4年生になる直前、西宮に住んでいる友人の所へ遊びに行った。「んで、ウドン(ソウマエのあだ名)は就職、

どうすんの?」と聞かれたので「え、俺、学者になる(から大学院の受験勉強だよ)」と言おうとしたら、「なる」

の「る」まで言ったところで相手が笑い出した。「ウドン、マジ?」

そう、研究しようかな、と思わない文系学生にとっては、「学者になる」と発言することは

「おれ、宇宙飛行士になるんだ」とか「おれ、科学特捜隊に入るんだ」

と言っているのと同じに聞こえるのだ。

百歩譲って作家になるとかミュージシャンになるのと同じだ。どうやってなるのか皆目検討がつかない。

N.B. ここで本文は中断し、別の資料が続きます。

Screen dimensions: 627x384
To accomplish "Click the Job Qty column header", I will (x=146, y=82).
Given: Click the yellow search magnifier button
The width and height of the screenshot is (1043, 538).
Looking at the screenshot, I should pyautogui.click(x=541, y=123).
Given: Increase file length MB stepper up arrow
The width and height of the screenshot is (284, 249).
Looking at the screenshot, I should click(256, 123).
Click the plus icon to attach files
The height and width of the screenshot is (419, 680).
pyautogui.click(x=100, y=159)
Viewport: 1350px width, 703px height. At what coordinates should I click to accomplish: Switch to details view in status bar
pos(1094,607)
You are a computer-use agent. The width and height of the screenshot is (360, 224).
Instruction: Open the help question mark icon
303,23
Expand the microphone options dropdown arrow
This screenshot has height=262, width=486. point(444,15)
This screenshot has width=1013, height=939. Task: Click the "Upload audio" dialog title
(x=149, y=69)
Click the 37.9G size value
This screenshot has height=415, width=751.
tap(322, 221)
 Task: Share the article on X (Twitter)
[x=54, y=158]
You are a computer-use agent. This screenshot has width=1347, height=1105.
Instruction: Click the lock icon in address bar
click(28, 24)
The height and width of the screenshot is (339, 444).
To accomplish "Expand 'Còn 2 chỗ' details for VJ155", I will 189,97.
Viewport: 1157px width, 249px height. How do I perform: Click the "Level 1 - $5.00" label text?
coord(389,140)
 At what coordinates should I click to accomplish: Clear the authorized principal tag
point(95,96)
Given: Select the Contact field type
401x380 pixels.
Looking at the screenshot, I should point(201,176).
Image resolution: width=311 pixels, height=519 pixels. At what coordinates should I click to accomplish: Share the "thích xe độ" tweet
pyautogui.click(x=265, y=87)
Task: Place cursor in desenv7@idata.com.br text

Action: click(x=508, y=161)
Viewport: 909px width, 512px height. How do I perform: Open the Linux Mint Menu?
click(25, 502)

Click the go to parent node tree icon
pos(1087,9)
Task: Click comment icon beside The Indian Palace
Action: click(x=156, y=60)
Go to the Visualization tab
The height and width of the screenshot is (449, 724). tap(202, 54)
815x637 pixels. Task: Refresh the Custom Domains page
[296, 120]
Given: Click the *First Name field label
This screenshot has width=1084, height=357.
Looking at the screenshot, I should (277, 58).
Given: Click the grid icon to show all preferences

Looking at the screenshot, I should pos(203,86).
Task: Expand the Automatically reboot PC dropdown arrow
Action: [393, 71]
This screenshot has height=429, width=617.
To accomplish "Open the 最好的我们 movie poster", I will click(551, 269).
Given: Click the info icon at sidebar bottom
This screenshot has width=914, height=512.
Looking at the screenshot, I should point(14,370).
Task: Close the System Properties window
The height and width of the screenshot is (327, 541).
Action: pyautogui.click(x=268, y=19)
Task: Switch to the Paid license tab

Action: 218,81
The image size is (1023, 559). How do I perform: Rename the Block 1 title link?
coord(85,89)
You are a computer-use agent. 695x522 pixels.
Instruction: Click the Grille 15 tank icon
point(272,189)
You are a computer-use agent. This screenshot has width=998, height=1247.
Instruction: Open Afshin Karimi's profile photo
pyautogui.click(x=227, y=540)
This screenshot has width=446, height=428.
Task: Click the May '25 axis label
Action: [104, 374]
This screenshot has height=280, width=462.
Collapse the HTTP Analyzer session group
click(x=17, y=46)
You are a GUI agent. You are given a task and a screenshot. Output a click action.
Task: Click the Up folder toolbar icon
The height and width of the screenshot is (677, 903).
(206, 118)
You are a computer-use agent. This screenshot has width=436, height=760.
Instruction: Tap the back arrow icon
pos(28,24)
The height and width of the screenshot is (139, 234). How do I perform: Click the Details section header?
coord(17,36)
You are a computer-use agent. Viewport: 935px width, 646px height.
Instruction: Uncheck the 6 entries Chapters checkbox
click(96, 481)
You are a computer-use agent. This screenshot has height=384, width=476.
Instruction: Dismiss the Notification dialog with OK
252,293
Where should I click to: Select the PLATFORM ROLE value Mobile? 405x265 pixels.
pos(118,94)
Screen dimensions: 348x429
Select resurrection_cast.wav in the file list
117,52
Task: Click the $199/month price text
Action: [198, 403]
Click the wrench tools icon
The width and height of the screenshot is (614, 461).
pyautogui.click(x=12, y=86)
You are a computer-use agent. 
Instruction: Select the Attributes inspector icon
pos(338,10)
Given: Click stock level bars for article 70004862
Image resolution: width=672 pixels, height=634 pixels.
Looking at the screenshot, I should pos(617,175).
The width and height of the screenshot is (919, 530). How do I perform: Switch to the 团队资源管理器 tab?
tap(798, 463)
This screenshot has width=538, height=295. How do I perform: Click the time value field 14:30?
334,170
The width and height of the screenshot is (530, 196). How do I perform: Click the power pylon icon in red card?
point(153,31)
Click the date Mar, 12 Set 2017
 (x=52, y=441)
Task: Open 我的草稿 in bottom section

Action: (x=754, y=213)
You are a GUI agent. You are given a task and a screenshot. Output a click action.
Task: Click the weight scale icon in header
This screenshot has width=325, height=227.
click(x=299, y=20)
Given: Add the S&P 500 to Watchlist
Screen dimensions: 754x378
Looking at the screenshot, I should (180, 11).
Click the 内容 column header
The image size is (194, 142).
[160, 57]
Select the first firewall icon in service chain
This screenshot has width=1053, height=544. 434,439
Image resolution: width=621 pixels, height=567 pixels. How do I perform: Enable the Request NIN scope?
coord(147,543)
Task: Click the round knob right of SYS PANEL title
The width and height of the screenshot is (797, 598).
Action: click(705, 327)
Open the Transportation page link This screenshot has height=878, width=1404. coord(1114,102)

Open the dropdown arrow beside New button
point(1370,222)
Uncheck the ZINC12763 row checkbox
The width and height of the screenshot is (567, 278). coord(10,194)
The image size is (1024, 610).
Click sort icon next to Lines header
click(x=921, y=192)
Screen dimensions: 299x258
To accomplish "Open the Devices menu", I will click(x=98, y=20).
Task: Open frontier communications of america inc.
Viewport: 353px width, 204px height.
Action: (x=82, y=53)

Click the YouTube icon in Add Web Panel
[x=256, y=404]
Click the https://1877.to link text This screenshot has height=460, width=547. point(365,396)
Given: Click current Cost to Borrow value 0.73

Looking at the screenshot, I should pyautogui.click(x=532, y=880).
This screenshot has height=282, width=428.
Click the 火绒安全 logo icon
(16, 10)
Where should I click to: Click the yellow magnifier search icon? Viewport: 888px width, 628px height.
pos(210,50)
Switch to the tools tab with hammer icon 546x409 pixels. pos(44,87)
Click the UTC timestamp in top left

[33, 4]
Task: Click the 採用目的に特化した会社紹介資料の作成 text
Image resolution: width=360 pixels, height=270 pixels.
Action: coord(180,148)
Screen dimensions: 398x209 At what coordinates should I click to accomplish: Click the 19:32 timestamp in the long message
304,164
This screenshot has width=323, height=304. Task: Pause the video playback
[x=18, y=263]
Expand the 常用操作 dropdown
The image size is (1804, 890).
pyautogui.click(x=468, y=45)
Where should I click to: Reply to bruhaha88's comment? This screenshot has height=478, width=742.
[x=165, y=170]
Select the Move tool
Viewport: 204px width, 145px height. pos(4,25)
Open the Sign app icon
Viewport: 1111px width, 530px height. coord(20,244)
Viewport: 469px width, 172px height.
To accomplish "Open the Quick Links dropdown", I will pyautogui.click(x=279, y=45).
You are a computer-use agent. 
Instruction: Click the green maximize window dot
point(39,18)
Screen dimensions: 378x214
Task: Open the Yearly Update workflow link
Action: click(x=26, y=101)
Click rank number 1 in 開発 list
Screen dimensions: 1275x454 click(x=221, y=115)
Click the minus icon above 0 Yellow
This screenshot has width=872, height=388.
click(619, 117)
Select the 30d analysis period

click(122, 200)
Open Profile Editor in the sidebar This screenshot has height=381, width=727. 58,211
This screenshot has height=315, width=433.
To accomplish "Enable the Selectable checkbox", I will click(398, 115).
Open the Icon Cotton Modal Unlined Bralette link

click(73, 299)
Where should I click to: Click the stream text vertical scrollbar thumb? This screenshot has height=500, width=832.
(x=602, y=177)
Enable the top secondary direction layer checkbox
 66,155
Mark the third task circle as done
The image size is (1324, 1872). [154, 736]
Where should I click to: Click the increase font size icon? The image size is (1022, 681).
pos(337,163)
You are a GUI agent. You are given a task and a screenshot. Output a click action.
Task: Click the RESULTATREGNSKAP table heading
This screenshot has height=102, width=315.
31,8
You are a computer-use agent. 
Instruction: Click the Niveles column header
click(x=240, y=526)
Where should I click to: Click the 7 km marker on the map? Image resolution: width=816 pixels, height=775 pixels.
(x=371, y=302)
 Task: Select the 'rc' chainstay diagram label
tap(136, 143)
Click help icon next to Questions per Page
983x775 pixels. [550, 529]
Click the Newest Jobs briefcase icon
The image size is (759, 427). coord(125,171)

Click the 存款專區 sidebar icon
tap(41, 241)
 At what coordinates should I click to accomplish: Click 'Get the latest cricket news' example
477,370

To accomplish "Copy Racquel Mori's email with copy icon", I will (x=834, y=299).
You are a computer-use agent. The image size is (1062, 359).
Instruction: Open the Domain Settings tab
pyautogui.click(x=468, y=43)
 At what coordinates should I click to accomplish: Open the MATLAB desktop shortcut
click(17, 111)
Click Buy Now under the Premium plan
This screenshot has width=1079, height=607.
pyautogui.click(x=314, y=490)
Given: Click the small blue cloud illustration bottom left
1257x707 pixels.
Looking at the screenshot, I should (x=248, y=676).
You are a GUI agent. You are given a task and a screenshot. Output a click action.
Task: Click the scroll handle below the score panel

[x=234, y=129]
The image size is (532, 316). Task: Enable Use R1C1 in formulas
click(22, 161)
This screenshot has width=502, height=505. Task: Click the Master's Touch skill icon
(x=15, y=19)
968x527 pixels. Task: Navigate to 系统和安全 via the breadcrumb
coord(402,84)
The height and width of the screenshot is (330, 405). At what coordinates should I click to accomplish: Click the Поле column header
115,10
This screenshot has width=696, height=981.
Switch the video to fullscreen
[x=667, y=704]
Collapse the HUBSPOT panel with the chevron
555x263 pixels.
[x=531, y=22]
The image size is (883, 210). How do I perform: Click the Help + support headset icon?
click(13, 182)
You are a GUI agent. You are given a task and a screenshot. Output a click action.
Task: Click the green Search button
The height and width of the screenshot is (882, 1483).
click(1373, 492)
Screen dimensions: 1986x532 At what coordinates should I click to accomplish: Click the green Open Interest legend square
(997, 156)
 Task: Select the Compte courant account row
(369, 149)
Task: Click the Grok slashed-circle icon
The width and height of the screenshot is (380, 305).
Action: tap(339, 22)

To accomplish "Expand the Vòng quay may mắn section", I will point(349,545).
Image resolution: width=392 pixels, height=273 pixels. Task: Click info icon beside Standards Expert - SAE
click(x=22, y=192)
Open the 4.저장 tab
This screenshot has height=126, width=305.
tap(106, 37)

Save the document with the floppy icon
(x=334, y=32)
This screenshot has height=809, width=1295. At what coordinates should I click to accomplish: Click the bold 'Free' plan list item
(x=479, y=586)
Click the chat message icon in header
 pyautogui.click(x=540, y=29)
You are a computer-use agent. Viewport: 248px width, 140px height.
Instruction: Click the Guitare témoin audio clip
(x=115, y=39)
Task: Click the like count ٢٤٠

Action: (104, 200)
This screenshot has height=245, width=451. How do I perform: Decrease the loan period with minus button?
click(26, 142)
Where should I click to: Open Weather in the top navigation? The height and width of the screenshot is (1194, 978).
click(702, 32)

もっともその僕にしても、院に行ってドクターまで進み、それなりに論文を書く必要があるらしい

ということは知っていたが、その後はきっと、夜眠っているあいだに枕もとにつるした大き目の靴下の中に

紙が入れられていて、起きてから

「わあ、サンタさんが東北G大学の辞令をもってきてくれたよぉ」

などと喜ぶのかな(東北F大学の場合は喜ばない)といった程度のイメージしかなかった。

ちょうど10年後、琉球大学の公募があり、連休明けに書類を出した。

この業界は徐々に採用が透明化されつつあり、

「なぁ、今度ウチで助教授を採用するんだが、誰か若くてイキのいいのはおらんかね」

「うむ、ウチに院生が一人いるが、キミのところでどうかな」

「オオ、そりゃいい、じゃ、来月から」

といった流れで就職することは少なくなったことが分かってきた。

書類は、履歴書と推薦状、業績一覧、決意発表などを沿えて、日時必着(当日消印有効)で郵送すると、

しばらくしてから面接の通知がくる。おカネのない国立大学は、当然、出願者全員に面接などはせず、

面接するということは有力な候補者二、三名に入ったことを意味する。

だから、その前に出願したH教育大学I分校の4月採用人事公募の場合、1月を過ぎて面接通知が来なかった

段階で落選の憂き目にあったと悟らなければならない。

3月に速達がきて、ワクワクしながら封を切り、その後ショックで口もきけなくなったなどということは、

ナイーブも甚だしいのである。

さて、面接は仙台で行われることになっていたが、その日はちょうど公共政策学会が京都で行われているので

ソウマエは仙台にいない。そこで、学会に出ているから場所か日付をずらしてくれと面接担当に伝えたところ、

「うーーーん」と押し黙ってしまった。

結局、京都で面接することになったのだが、公務員研修所で仕事をしていた僕は

「そうかそうか、出張命令の変更が面倒くさいんだよね、ウンウン、国立大学もお役所だもんな、

官庁ってとこは融通利かなくて大変だぁ」などと見当外れな同情をしていた。

あとで指導教授のカワトさんに面接の経緯を伝えたら、電話口で凝固しているのがわかった。

どうも、「ソウマエはいい年こいてブラブラしているから頭の回転は遅いとは思っていたが、

優先順位の判断もつかないほどのバカだとは思わなかった」らしい。

もちろん、面接の席上で相手に向かって「さん」づけしていた、とか、ちょっと遅刻したとか、

コーヒーのオカワリをしてお金は払わなかったとか、支離滅裂なことを話しつづけたとか、

ひっきりなしにタバコを吸ったとか、そういうことは報告することでもないかなと思い、言わなかった。

言ったらさすがに怒られたろう。

それでも就職できた《正確には就職できる場合がある》のだから、学者業界は恐ろしいところだ、と

最近になって思う。

だから、学生諸君、教授たちの言う就職アドバイスを信じるな!

教授たちは常識外れな就職の道(少なくとも江上さんや我部さんが紺のリクルートスーツ&レジメンタルタイをして

『面接の達人』を読んだりSPI検査を受けたりしているところなんて想像つかないでしょ?)をたどってきたのだ。

ただし、

22歳ぐらいで就職しなくても死なない

就職前に結婚してても大丈夫

夫の収入が妻より低いのもいいもんだよ(登川誠仁ふうに)

好きなことをして飯が食えれば、生涯賃金が銀行員の半分でも結構しあわせそうだ

といった空気を参考にする分には一向に構わない。